The Federal Reserve delivered an unwelcome present to President Trump, placing under the Mar-a-Lago Christmas tree a study that showed his pitch that tariffs are punishing China and benefitting the US manufacturing base is just another tall tale from the White House.

The report reveals that self-described "Tariff Man" is, in reality, Ebenezer Scrooge.

Released Dec. 23, the chunkily titled, “Disentangling the Effects of the 2018-2019 Tariffs on a Globally Connected US Manufacturing Sectors,” portray tariffs as a triple-headed monster devouring America’s economy.

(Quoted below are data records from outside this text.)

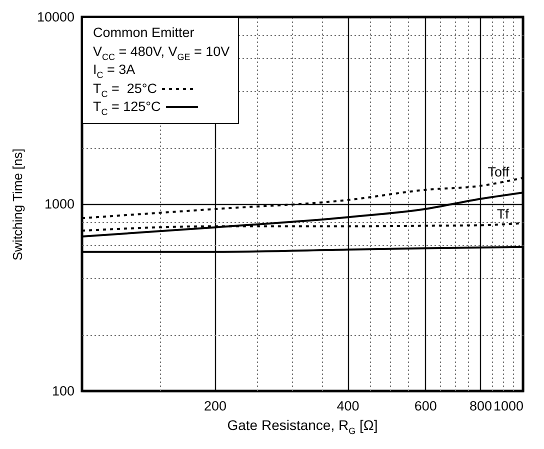  What do you see at coordinates (18, 204) in the screenshot?
I see `y-axis-title: Switching Time [ns]` at bounding box center [18, 204].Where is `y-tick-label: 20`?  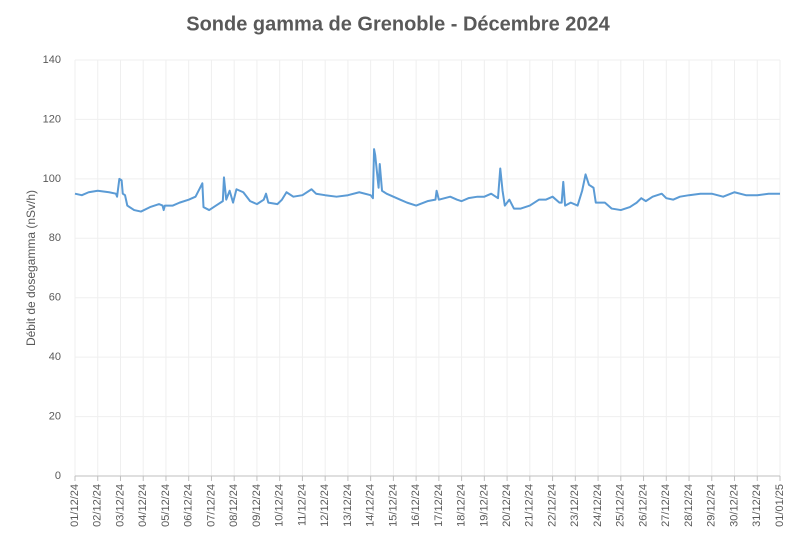 y-tick-label: 20 is located at coordinates (55, 416).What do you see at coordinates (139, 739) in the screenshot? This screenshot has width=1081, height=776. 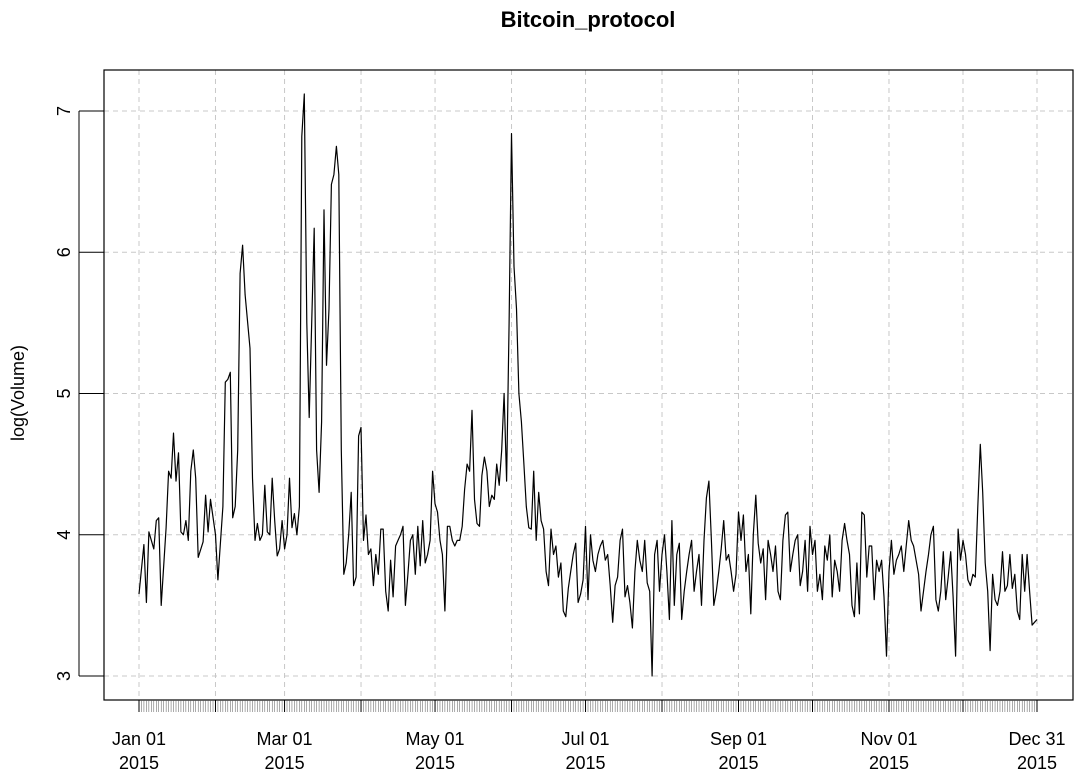 I see `x-tick-label-month-0: Jan 01` at bounding box center [139, 739].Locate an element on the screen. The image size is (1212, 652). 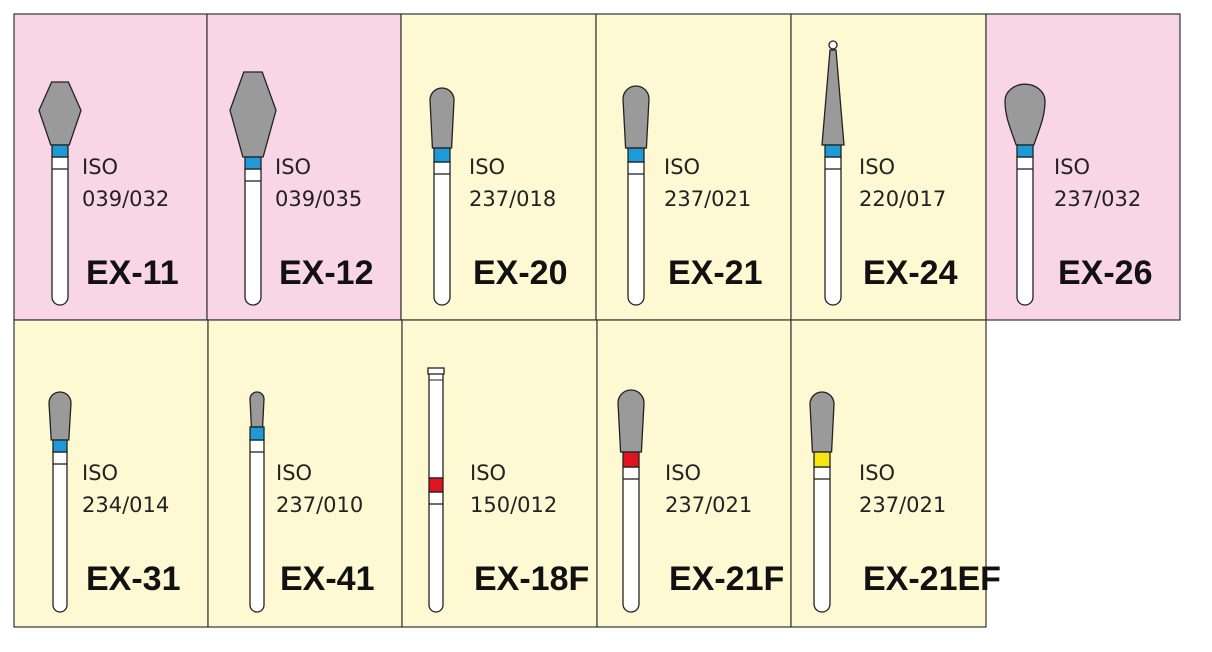
product-name: EX-21F is located at coordinates (726, 579). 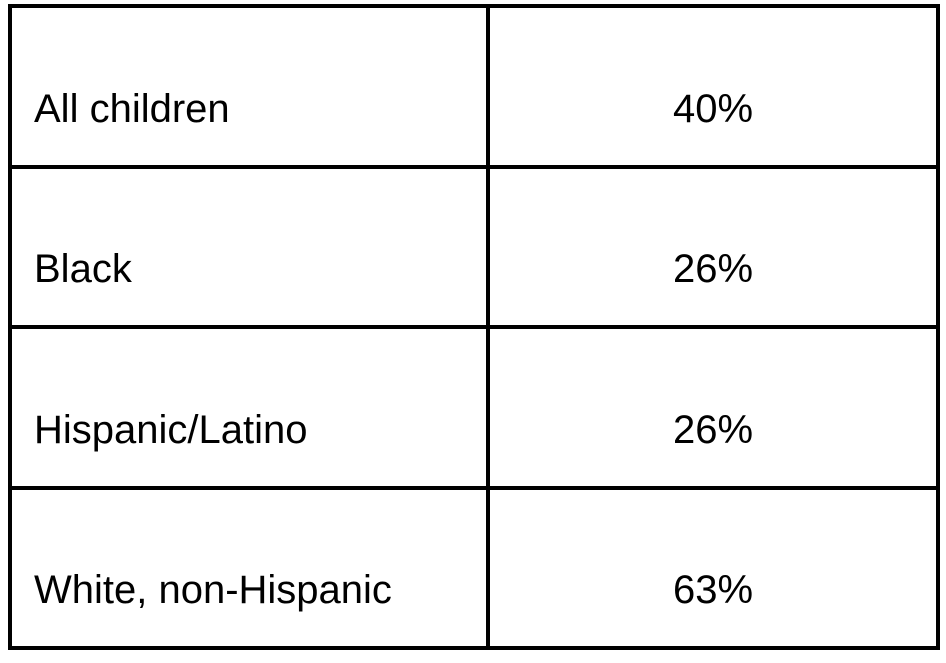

The levies led to higher producer prices, loss of American jobs and triggered retaliatory measures to hurt US competitiveness overseas, according to the study.

The Fed calls Trump’s policy of imposing tariffs against major trading partners unprecedented, “noting there are virtually no modern episodes of a large, advanced economy raising tariffs in a way comparable to the U.S. in 2018-2019.”

The tariffs certainly are unprecedented because no US president in his or her right mind would resort to such self-destructive policies aimed at crippling America’s aluminum, steel, auto, household appliances, furniture, semiconductor, computer and agricultural sectors.

Trump mistakenly thinks China is picking up the tariff tab. “Billions of Dollars are being paid to the United States by China in the form of Trade Tariffs!,” he tweeted Feb. 16

The Fed study shows that boast is “fake news.”

American importers pay the tariff and then pass along costs to consumers or other US manufacturers that use Chinese materials for their own products.

If somebody would make that plain to the president, even he would conclude that tariffs are for “losers.”

Fed chief Jerome Powell should give it a shot.

While the American public bears the brunt of Trump’s tariffs, people just might figure their suffering is par for the course because the president doesn’t give a fig about what’s happening in their lives.

Fifty-four percent of Americans say Trump “doesn’t care about the needs and problems of people like you,” according to The Economist/YouGov poll conducted Dec. 28-31.

There's more bad news for the president. Forty-seven percent of respondents dislike Trump “as a person” compared to 21 percent who like him. More than half (54 percent) say he lacks the temperament to be president and another 51 percent want him to forget about running for re-election.

And speaking of elections, 63 percent of respondents say it matters “a lot” if a foreign country interferes in the 2020 election. A shocking 12 percent say it doesn't matter at all.

Fifty percent believe Russia meddled in the 2016 election, while 28 percent say there was no intervention. A solid 48 percent reject Team Trump's bid to get Ukraine involved in the election tampering story. Only 21 percent support that bogus Ukraine line, 31 percent are unsure.

More than seven-in-ten of the respondents who believe Russia meddled in the election believe that foul play is why Trump is in the White House. He owes a lot to his pal, Vlad.

How bad are things in the newspaper business? Media buying giant GroupM forecast that outdoor advertising (e.g., bus/subway ads, highway billboards) will top newspaper advertising this year for the first time since records were kept.

It may be time to update the old riddle of "What's black and white and read all over" to "What's black and white and bleeding red ink all over?

Outdoor posters will garner a little more than $40B in advertising revenues this year, topping newspaper spending by $4B.

That quite a performance for the oldest advertising medium.

As the Financial Times notes, outdoor advertising traces its heritage to ancient Egypt, when merchants hung signs in their windows and Rome, which had directions to brothels carved into paving stones.